A intenção está expressa numa carta de 21 páginas
que circula desde o começo de março entre os 406 bispos
que compõem o episcopado brasileiro. A Folha conseguiu uma
cópia do documento, guardado sob sigilo.
O clero não o divulga oficialmente porque se trata ainda
de um anteprojeto. Composto de 86 itens, o texto norteará
as discussões da próxima assembléia geral da
CNBB (Conferência Nacional dos Bispos do Brasil), que irá
ocorrer a partir do dia 26 de abril em Porto Seguro (BA).
Da reunião, prevista para terminar dia 3 de maio, sairá
a versão definitiva do documento, que poderá conter
alterações substanciais. O texto final apresentará
uma análise dos 500 anos de evangelização.

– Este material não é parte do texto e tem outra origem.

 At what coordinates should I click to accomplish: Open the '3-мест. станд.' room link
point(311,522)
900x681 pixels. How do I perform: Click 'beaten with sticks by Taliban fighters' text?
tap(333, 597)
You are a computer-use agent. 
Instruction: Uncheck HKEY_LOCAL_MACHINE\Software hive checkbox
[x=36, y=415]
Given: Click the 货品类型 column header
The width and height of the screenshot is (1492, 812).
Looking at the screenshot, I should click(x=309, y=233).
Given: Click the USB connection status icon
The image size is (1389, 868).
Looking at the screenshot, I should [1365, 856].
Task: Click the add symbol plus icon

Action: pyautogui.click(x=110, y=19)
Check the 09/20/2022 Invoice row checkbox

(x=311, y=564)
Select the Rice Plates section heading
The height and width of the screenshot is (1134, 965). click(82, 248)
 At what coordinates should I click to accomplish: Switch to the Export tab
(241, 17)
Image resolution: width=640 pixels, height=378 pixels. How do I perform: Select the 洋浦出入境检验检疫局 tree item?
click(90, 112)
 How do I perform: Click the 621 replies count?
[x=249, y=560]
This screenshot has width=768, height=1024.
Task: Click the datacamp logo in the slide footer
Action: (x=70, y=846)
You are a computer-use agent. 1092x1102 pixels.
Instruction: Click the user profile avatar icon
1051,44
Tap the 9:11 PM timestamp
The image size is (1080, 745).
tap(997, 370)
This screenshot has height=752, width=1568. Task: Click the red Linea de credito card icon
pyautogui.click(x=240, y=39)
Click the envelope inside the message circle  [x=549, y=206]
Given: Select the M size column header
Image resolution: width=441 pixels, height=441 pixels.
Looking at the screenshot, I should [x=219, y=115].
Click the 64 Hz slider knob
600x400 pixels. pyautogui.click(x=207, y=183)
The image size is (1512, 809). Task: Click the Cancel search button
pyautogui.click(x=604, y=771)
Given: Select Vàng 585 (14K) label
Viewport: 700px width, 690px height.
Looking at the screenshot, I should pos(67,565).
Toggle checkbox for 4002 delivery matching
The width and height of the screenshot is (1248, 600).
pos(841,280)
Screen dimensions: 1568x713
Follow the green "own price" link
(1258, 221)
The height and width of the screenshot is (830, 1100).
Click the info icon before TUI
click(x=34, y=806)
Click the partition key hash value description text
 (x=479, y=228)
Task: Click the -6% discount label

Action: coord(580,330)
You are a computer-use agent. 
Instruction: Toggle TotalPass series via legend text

Será uma espécie de balanço, em que o episcopado
apontará os efeitos positivos e negativos do catolicismo
sobre o país.
A igreja já anunciara que, na "mensagem de Porto Seguro",
pedirá perdão pelos abusos cometidos contra os índios
durante o período colonial, quando tentava catequizá-los
-processo que acabou por desrespeitar e demonizar a cultura nativa.
Já dissera, igualmente, que aproveitará a assembléia
geral para reconhecer o quanto se omitiu no combate à escravização
dos negros.
O anteprojeto faz, de fato, tal "mea culpa". Oferece,
porém, um dado novo: reserva 11 páginas para rever
o país de hoje e colocar a igreja como cúmplice das
mazelas cotidianas "de nossa sociedade". Olhando o passado
e o presente, pede perdão "a Deus e aos irmãos
ofendidos, na convicção de que os 500 anos do Brasil
serão celebrados muito melhor com o compromisso de transformar
nossos atos do que com a retórica do ufanismo".
Uma comissão designada pela presidência da CNBB escreveu
a carta provisória. Entre os seis redatores, há três
bispos (d. Marcelo Carvalheira, d. Luciano Mendes de Almeida e d.
Aloísio Lorscheider) e três padres (Mário França
de Miranda, Alberto Antoniazzi e Manoel Godoy). Todos se ligam à
chamada ala progressista do clero -aquela que vê o cristianismo
também como um caminho para a justiça social.
Os pedidos de perdão que a CNBB lançará na
Bahia estão em sintonia com as orientações
de João Paulo 2º. Por ocasião dos 2.000 da igreja,
o papa vem convidando os católicos a um exame de consciência
coletivo e à purificação da memória.
Individualismo
Quando se debruça sobre o cenário atual, o anteprojeto
assume um tom militante, o que certamente desagradará bispos
mais conservadores.
O texto afirma que, com a redemocratização da década
de 80, o Brasil poderia ter superado um modelo econômico que
favorece "o luxo e o esbanjamento de uma minoria". No
entanto, deu-se justamente o contrário: "aumentou a
distância entre o povo e a classe política", as
desigualdades cresceram e o Estado se distanciou "dos cidadãos",
revelando-se incapaz de "garantir a segurança contra
a violência e as agressões". A mídia valeu-se
do vácuo e ficou cada vez mais poderosa, "particularmente
a televisão".
A carta avalia, ainda, que se instalou no país "uma
mentalidade individualista hegemônica, aliada ao culto da
eficiência e da produtividade". O fenômeno transformou
"a preocupação de ganhar dinheiro em valor supremo"
e provocou "o enfraquecimento da ética no exercício
das profissões e na gestão dos recursos públicos".